§ ЧТО ТРЕБУЕТСЯ
Напишите продолжение отрывка о песне Галича «Фантазия на русские темы…», начиная сразу после последних процитированных в нём строк.

§ ИСХОДНЫЙ ОТРЫВОК
В том же 1969 году написана «Фантазия на русские темы…» — одно из самых сложных произведений Галича. Песня обладает насыщенным историко-культурным фоном, включающим и русский фольклор, и распространённый музыкальный жанр «фантазии на русские темы», и «Камаринскую» Глинки (Галич обыгрывает её мелодию в строках «…Он не цыган, не татарин и не жид, //Он надёжа мой — камаринский мужик!» и далее[399]), и повесть «Чёрные доски» современника поэта, Владимира Солоухина, который и стал скрытым адресатом галичев-ского «антипосвящения»[400]. В песне Галича, напомним, два героя — бывший зэк, ныне сторож в леспромхозе, и бывший (возможно, что не только бывший) «стукач», разъезжающий теперь на начальственной «Волге» (ср. с более ранним «Желанием славы» <1967>, где выведена аналогичная пара персонажей). Первый сбывает второму за бесценок — за выпивку и закуску — вошедшие в моду к концу шестидесятых годов иконы, хотя и прекрасно понимает суть происходящего: («Что ж, хихикайте, падлы, // Что нашли дурака!»). Но герою не до выбора:

Нету рая спасённым,

Хоть и мёртвый, а стой!

Вот и шнырю по сёлам

За хурдою-мурдой (264–265).

Так вот, и на сей раз «московскую сволоту» ожидает добыча: «Николай Мирликийский // Запелёнут в пакет!..» Случайно ли поэт выбрал для своей песни образ именно этого святого? Думаем, что нет.

Во-первых, Николай Мирликийский является, по православной традиции, в частности покровителем заключённых (Николай спасает несправедливо приговорённых к смертной казни[401]). В песне этим акцентируется прошлое героя, о котором он рассказывает: «Всех непомерших брали — //Ив тайгу, в лагеря. // “Четвертак” на морозе, // Под охраной, во вшах…» А во-вторых, один из эпизодов его жития гласит, что на Первом вселенском соборе в Никее (325 год) «святитель Николай, не стерпев богохульства Ария, в присутствии всех ударил этого еретика по щеке. Отцы Собора сочли такой поступок излишеством ревности <.„> и самого заключили в одну башню. Но вскоре, убеждённые в правоте такого поступка <…>, освободили его из заключения, возвратили ему прежний сан и почтили его, как великого Угодника Божия»[402]. Этот эпизод предвосхищает строки Галича, в которых герой, раздражённый желанием заезжего москвича-стукача «беседовать… о спасенье Руси» (отметим здесь замечательную аллитерацию и игру слов: «И гогочет, как кочет, // Хоть святых выноси!»), мысленно восклицает:

Вертухаево семя,

Не дразни, согрешу!

§ ПРИВЕДЁННЫЕ СВЕДЕНИЯ
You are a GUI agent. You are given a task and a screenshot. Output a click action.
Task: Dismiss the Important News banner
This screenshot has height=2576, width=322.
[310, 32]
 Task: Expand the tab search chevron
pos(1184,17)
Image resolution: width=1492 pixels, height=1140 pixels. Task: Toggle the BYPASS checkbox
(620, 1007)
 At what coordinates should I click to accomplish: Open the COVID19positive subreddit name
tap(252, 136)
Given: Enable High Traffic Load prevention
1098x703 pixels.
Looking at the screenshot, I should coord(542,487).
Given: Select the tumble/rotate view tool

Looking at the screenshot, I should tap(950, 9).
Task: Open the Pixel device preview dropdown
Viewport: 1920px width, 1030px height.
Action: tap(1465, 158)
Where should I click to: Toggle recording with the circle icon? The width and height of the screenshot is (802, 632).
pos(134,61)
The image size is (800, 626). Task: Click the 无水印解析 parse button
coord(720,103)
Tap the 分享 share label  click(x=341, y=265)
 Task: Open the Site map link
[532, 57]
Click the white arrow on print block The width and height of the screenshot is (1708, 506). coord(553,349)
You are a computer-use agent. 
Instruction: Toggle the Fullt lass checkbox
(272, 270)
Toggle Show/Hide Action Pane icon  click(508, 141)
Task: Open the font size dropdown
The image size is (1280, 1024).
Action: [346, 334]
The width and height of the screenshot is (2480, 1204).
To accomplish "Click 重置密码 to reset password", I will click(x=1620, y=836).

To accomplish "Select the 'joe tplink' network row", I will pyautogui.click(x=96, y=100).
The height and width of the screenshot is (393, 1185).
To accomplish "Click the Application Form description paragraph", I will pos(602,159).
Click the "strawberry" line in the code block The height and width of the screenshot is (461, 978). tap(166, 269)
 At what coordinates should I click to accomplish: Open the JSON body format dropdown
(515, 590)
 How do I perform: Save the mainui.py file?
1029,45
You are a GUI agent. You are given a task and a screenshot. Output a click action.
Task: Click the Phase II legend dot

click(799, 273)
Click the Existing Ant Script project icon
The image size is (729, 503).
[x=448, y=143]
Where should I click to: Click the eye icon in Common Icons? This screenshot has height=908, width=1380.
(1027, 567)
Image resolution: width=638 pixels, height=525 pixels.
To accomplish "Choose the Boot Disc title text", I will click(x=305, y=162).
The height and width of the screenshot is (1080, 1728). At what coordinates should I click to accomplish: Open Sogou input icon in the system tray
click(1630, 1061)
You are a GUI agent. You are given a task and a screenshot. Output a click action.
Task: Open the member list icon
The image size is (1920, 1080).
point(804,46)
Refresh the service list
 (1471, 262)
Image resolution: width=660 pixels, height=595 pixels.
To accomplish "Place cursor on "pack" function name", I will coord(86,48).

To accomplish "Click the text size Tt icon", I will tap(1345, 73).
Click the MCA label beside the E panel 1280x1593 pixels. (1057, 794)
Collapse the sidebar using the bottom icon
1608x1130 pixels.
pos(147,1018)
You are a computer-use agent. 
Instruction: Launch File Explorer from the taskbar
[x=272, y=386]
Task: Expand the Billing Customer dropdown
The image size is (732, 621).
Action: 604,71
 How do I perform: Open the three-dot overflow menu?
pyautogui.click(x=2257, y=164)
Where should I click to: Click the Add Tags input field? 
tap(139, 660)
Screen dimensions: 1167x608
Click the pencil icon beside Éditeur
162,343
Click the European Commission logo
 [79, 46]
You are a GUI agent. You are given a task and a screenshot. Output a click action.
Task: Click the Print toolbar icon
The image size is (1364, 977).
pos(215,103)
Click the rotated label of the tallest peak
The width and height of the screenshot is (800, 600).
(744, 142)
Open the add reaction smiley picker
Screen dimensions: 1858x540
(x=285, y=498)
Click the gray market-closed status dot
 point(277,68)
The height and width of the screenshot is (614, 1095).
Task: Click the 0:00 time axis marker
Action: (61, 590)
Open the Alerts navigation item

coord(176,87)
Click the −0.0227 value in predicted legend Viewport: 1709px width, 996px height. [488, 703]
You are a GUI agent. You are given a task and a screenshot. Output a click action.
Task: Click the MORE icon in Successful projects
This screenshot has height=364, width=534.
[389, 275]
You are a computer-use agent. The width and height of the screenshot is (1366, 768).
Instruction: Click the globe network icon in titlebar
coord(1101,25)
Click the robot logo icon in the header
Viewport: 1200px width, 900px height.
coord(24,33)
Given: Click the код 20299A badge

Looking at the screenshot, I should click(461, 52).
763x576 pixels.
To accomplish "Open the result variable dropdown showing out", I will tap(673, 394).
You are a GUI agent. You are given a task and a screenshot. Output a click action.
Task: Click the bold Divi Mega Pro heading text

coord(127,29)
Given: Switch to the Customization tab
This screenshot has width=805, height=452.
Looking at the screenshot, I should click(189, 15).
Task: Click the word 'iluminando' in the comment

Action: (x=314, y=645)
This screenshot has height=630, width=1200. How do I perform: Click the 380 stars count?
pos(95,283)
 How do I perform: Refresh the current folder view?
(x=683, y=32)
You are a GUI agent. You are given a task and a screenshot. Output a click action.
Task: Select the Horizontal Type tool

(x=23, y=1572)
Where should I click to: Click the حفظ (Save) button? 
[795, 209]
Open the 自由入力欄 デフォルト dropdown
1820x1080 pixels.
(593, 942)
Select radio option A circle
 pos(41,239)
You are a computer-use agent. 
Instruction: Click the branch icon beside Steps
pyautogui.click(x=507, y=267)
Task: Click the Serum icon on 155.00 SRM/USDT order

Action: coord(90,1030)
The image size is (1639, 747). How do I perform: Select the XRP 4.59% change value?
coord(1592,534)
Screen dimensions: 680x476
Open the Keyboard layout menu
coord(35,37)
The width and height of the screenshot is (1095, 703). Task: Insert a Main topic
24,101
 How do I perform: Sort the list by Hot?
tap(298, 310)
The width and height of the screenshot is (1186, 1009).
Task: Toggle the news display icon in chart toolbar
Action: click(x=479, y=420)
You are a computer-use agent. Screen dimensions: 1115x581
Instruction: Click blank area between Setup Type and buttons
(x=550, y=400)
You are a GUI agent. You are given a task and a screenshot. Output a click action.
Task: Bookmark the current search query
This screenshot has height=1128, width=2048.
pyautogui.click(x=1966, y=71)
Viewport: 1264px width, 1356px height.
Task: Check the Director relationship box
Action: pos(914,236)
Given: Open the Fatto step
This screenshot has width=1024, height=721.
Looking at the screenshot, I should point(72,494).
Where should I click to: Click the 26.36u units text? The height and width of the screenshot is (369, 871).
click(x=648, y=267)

§ РЕЗУЛЬТАТ ВЫПОЛНЕНИЯ
Ты заткнись про спасенье,

Спи! Я лампу гашу!

Глагол согрешу (вновь, кстати, звучит христианский в своей основе мотив греха) не есть ли поэтическая реплика (она же — эмоциональная кульминация песни) на житийный эпизод? Герой готов ударить своего оппонента («Мне б с тобой не в беседу — // Мне б тебя на рога!»), и мы ему этот «грех» тоже простили бы… Думается, появление в песне образа именно Николая Мирликийского объясняется не только тем, что он упомянут (и не раз) в повести Солоухина «Чёрные доски» (на это обратил внимание А. Е. Крылов), но и возможностью отмеченных нами аллюзий. Трудно утверждать с полной уверенностью, что Галич был знаком с содержанием жития святого Николая, но дочь поэта, А. А. Архангельская-Галич, в ответ на наш вопрос сообщила, что у него были книги (в том числе и «старые» — то есть дореволюционные) по истории Древней Руси, что он вёл беседы на эти темы с Ю. Нагибиным. Среди книг могло быть и многократно переиздававшееся до Октября «Житие Николая Мирликийского». И конечно, зная о том, что в начале 1970-х годов Галич примет крещение, можно предположить, что в 1969-м он мог уже интересоваться христианством и углубляться в его историю. Между тем, в повести Солоухина перечислены клейма иконы Николая из собрания Третьяковской галереи, отражающие основные эпизоды жития святого, в том числе — «Избавление трёх мужей от казни» и «Избавление от темницы трёх колодников»[403]. Так что лагерные ассоциации на почве образа Николы могли возникнуть у поэта от одного только чтения повести Солоухина.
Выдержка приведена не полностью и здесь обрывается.